**TEXT:**
—————
Not sure why 103189 was not added automatically.
QE: Reproduction/verification: 1. Install and setup engine 2. rm /etc/pki/ovirt-engine/ca.pem 3. engine-setup With a previous version, PKI will be regenerated (can be seen by checking files in /etc/pki/ovirt-engine ) and all hosts will be inaccessible or something like that. With a fixed version, user is prompted.
Didi, I edited doc text. If it's not OK, let me know.
I think the main change in this bug is not about allowing restoring from backup - you could do that also before. It's in prompting the user asking what to do, and defaulting to Abort, with the assumption that many users will not read it but just press Enter.
WARN: Bug status (ON_QA) wasn't changed but the folowing should be fixed: [Found non-acked flags: '{}', ] For more info please contact: rhv-devops: Bug status (ON_QA) wasn't changed but the folowing should be fixed: [Found non-acked flags: '{}', ] For more info please contact: rhv-devops
(In reply to Yedidyah Bar David from comment #14) > I think the main change in this bug is not about allowing restoring from > backup - you could do that also before. It's in prompting the user asking > what to do, and defaulting to Abort, with the assumption that many users > will not read it but just press Enter. So how's this: Previously, engine-setup automatically regenerated all PKI files if ca.pem was not present. Now, if ca.pem is not present but other PKI files are, engine-setup prompts you to restore ca.pem from backup without regenerating all PKI files. If if a backup is present and you select this option, then you no longer need to reinstall or re-enroll certificates for all hosts.
—————
**PROVIDED MATERIAL:**
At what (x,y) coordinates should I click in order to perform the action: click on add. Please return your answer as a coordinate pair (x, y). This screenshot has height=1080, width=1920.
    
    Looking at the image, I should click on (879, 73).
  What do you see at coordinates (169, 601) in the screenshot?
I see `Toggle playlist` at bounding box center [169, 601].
—————
**TASKS TO CARRY OUT:**
- A) In the engine-setup bug discussion, what option does the new prompt default to?
- B) Continue the engine-setup bug discussion from the point where it stops.

**FINAL RESULTS:**
- A) Abort.

- B)
I think it's much better, yes. Technically it's accurate. I am not sure I like, though, the unwritten implication that the user is supposed to guess, that regenerating PKI requires reinstalling or re-enrolling certs for all hosts (which is correct). I realize that adding that will make the text longer. That's up to you, though... Also, the last sentence starts with a double "If if".
(In reply to Yedidyah Bar David from comment #17) > I think it's much better, yes. Technically it's accurate. I am not sure I > like, though, the unwritten implication that the user is supposed to guess, > that regenerating PKI requires reinstalling or re-enrolling certs for all > hosts (which is correct). I realize that adding that will make the text > longer. That's up to you, though... > > Also, the last sentence starts with a double "If if". How's this? Previously, if ca.pem was not present, engine-setup automatically regenerated all PKI files, requiring you to reinstall or re-enroll certificates for all hosts. Now, if ca.pem is not present but other PKI files are, engine-setup prompts you to restore ca.pem from backup without regenerating all PKI files. If a backup is present and you select this option, then you no longer need to reinstall or re-enroll certificates for all hosts.
Looks good to me. Thanks!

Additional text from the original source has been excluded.